Defensa al consumidor

Son cuatro. Casi iguales en todo. Lo único que los diferencia es el color del ojo derecho y un sutil olor a especias. Cada mañana desde hace 52 años se levantan a pescar religiosamente. Esto quiere decir: con fe o su equivalente en energía. A mediodía, cuando la alarma suena como un Titanic a punto de, disponen lo obtenido sobre la mesa, con extremo cuidado y precisión de orfebres, y en segundos lo cortan con sus seis afilados dedos. El resultado son pequeñísimos trozos no más grandes que una moneda de diez centavos. Jamás los comen; no es para eso que fueron programados en su momento por el profesor Lisboa. Aunque ven al gato venir por lo suyo, no se permiten dudar de que se trata de un hipopótamo. ¿Qué ganan con un engaño tan pueril? Bastante. Por lo pronto, que cada vez que el animal desaparece por unos cuantos días, el ahorro de comida y espacio se noten significativamente. Entonces son premiados: las noches de plenilunio tienen un merecido descanso para salir a aullar el óxido acumulado.  

El, no yo

Los miro todas las noches desde la ventana de mi departamento en un quinto piso. Me fumo uno o dos cigarrillos, si tengo algo para tomar, mejor, y me quedo mirándolos no sin cierta admiración. Están estacionados, en silencio, no hay dudas de que duermen. Sus motores descansan después de un día que supongo agotador para todos ellos. No es poco cruzar esta ciudad y con este tránsito de locos. Cerca veo cómo pasan otros como ellos y ponen aún en más evidencia que sí duermen y hasta descansan. No podría probar efectivamente que sueñan, aunque esos crujidos extraños bien podrían ser sus pesadillas o esas manchas de aceite en el asfalto, poluciones nocturnas. Para probarlo, acciono la alarma y saco a mi auto de lo que deduzco es un sueño profundo.
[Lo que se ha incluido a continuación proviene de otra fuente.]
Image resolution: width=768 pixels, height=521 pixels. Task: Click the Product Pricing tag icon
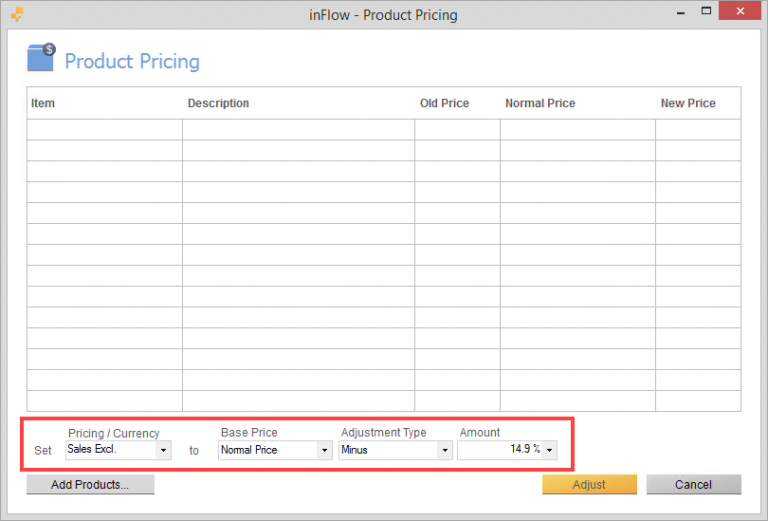pyautogui.click(x=41, y=58)
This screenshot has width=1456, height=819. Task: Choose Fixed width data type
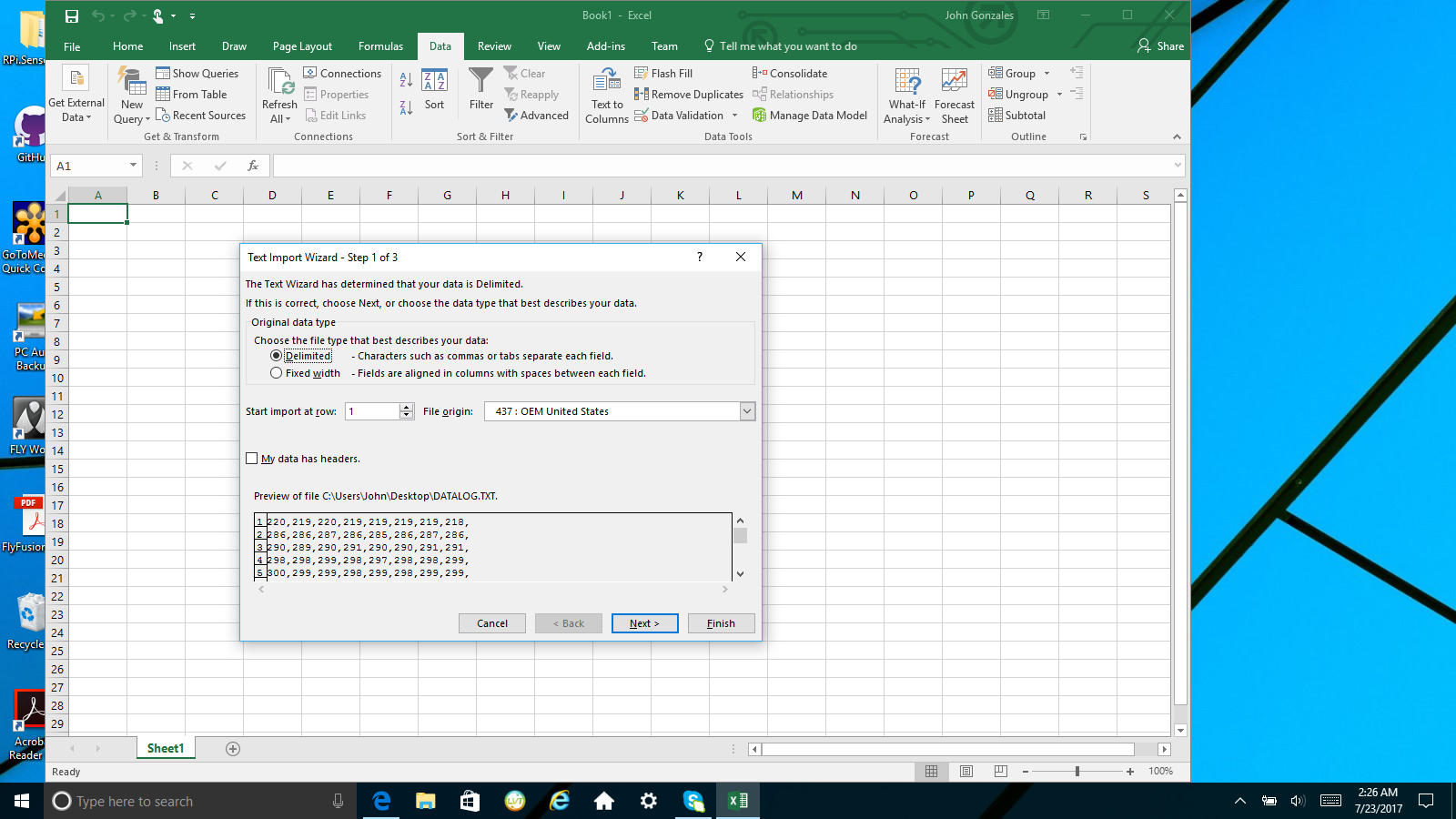pyautogui.click(x=277, y=372)
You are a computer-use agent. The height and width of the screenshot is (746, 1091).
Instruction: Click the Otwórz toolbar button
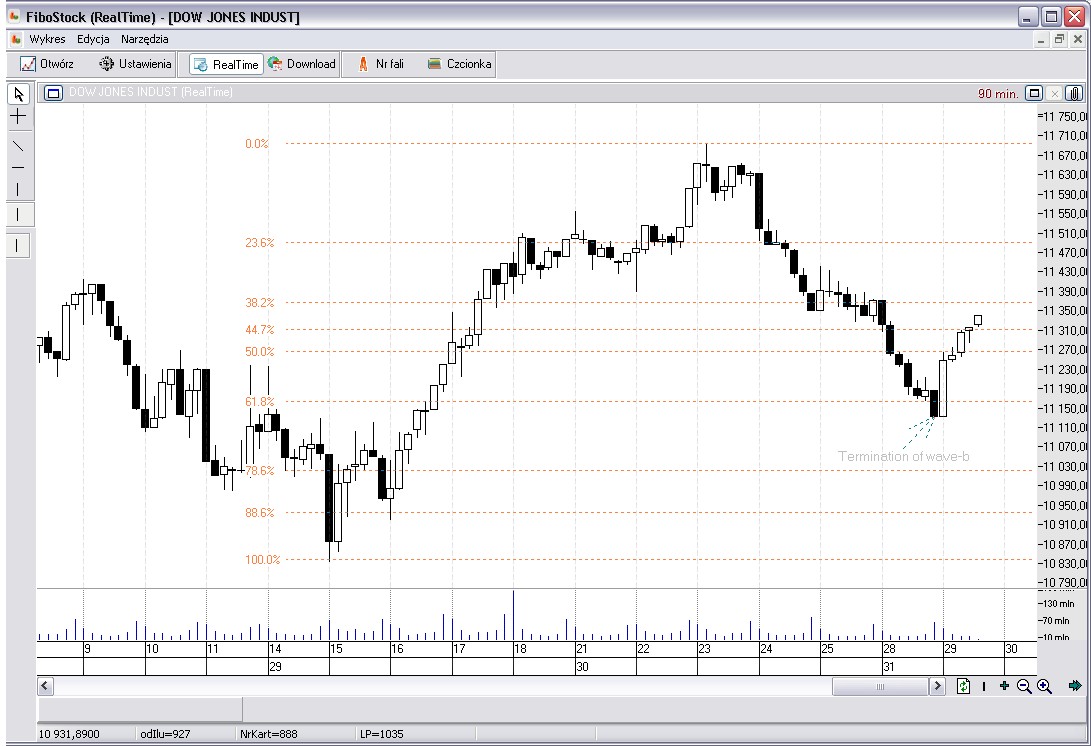tap(47, 64)
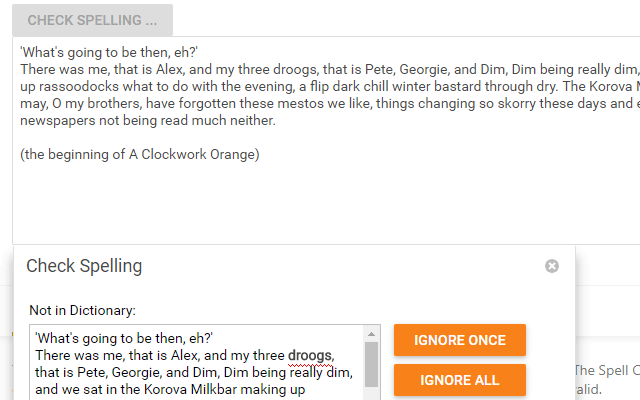Click the "Check Spelling" dialog title
640x400 pixels.
coord(84,266)
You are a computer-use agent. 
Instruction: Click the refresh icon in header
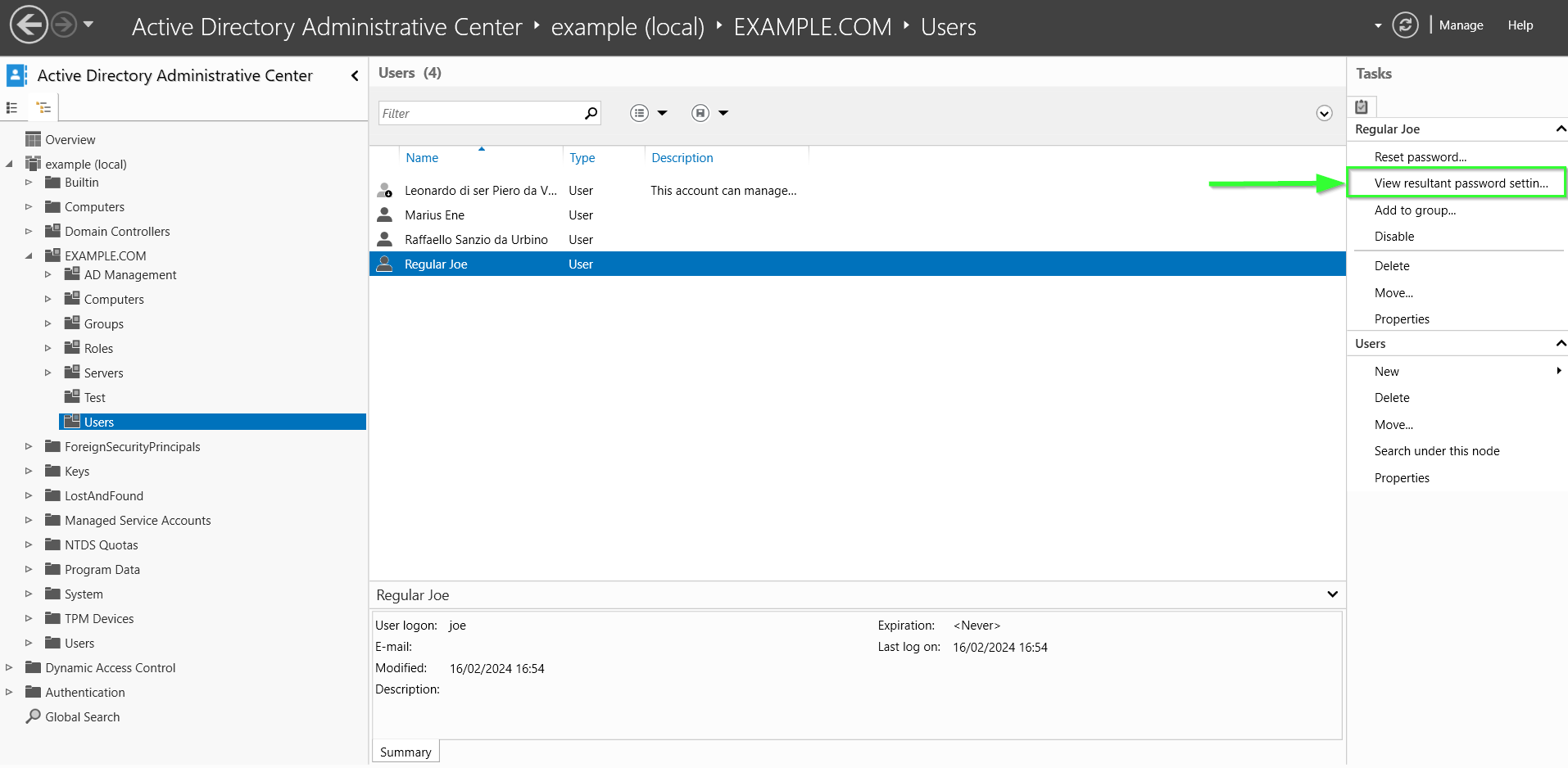(1405, 25)
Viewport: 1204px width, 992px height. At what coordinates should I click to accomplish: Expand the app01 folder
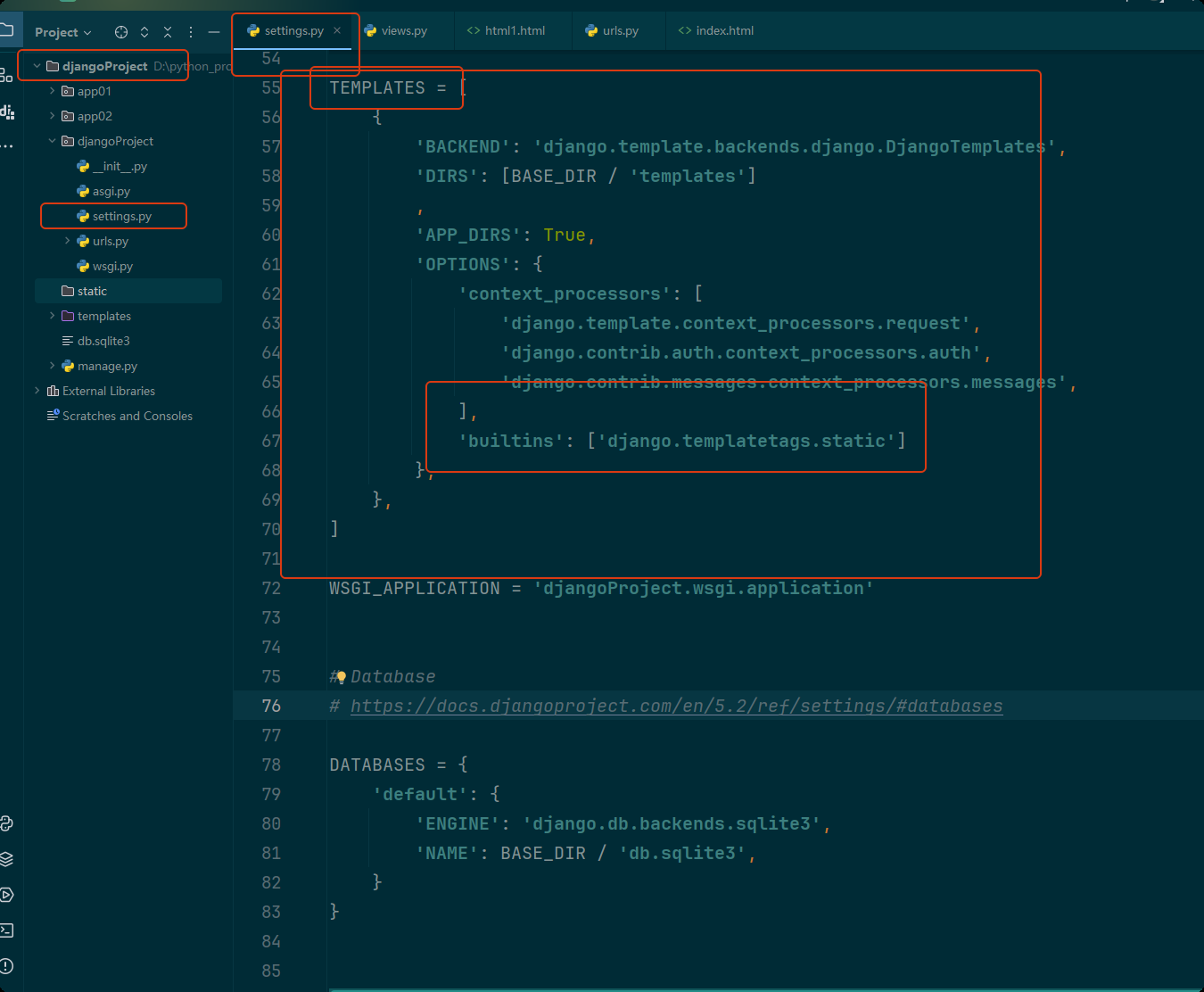52,91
Por la mañana, me muestra su enojo por haberlo desafiado: no hay forma de que arranque. Lo peor sin embargo es la siesta. Ahí se le manifiesta cada tanto su particular versión del insomnio; lo sé por cómo regula incómodo en la tarde, desafinando sobre todo en los semáforos. Pasado ese trance, es como si en lugar de súper le hubiera puesta un par de red bull. Aunque no le gusta que lo cuente, la única vez que choqué fue porque claramente estaba falto de sueño. El, no yo. Por eso desde entonces respeto su descanso como él mi necesidad de calentar el motor antes de entregarme a un nuevo día de trabajo.